◆ **Excerto selecionado**:

+++++

No
seu número 216, publicado em 11 de Abril de 1910, a revista Ilustração Portuguesa publicou uma “monografia regional portuguesa”,
escrita por João da Rocha (director e um dos fundadores da revista Límia, que
se publicou em Viana do Castelo entre 1910 e 1912) e dedicada à mulher minhota,
“a mais linda mulher de Portugal”, nas palavras do autor. O estudo era
acompanhado por fotografias de Emílio Biel e C.ª. Aqui se publica a primeira
parte (as outras virão a seguir), onde o autor escreve:
E elas sabem-no, as marotas! É ver como as saias se encurtam deixando ver a perna tentadora. É ver como os coletinhos abertos suspendem e amparam os fortes seios. É ver como os bustos se requebram no voltear do Vira e no passear do Regadinho.
Monografias regionais portuguesas
A
mulher minhota (1)
O
MINHO — AS INFLUÊNCIAS ÉTNICAS—A PAISAGEM E A MULHER
Desde
as alturas da Peneda, do Soajo, do Gerês e da Cabreira até às suavíssimas
praias do sul do Lima e às veigas fartas da Areosa, o solo minhoto desce
lentamente para o mar. A brisa do Oceano adoça este clima, agreste ainda nos
píncaros limítrofes da Espanha e de Trás-os-Montes, acariciando e fecundando a
terra com a suavidade bucólica já de longos anos observada e a esplêndida fartura
que dos arredores da Barca e de Guimarães se alastra até ao litoral. Neste abençoado
terreno fervilha a população mais densa de Portugal. Terra alegre, gente
alegre, em qualquer parte desta região, que não fique entre os penhascos das
serras interiores, para toda a banda onde a vista se alongue é certo encontrar
vinhedos e milheirais: ora o pão e o vinho, todos o sabem, são o corpo de Deus e
o sangue de Cristo.
Assim,
por estes sítios, entre a natureza e o homem há um acordo tácito que torna a
terra mais produtiva e a vida social mais confortável. A paisagem, da meia
encosta para o mar, e dum supremo encanto, macia e doce como o doce mel. Por
isso os minhotos são como as abelhas: apegadas ao colmeal trabalhando e
zumbindo, isto é, cantando.

+++++

◆ **Proposta de trabalho**:
De acordo com o excerto selecionado, em que data saiu o número 216 da revista Ilustração Portuguesa?

◆ **Bloco de dados**:

+++++

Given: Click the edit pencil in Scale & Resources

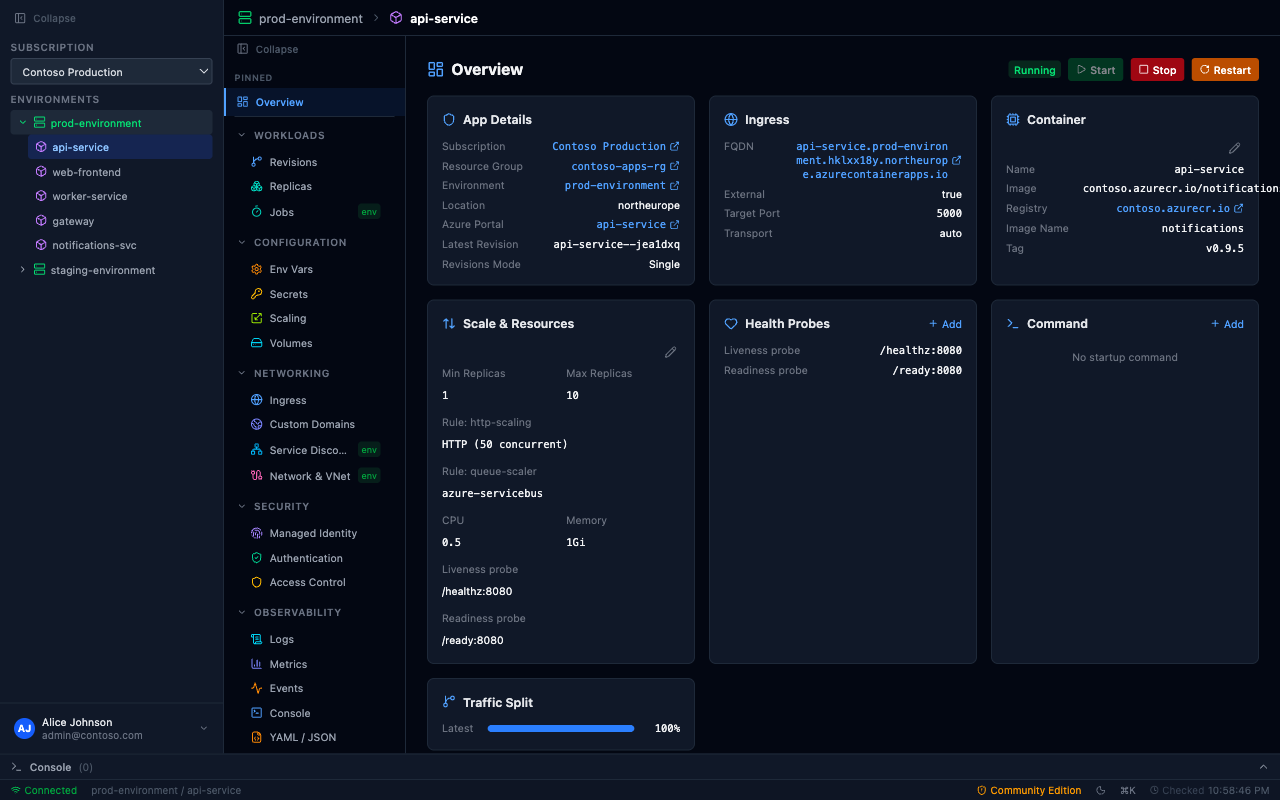Looking at the screenshot, I should click(670, 352).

+++++

◆ **Resolução**:
Em 11 de Abril de 1910.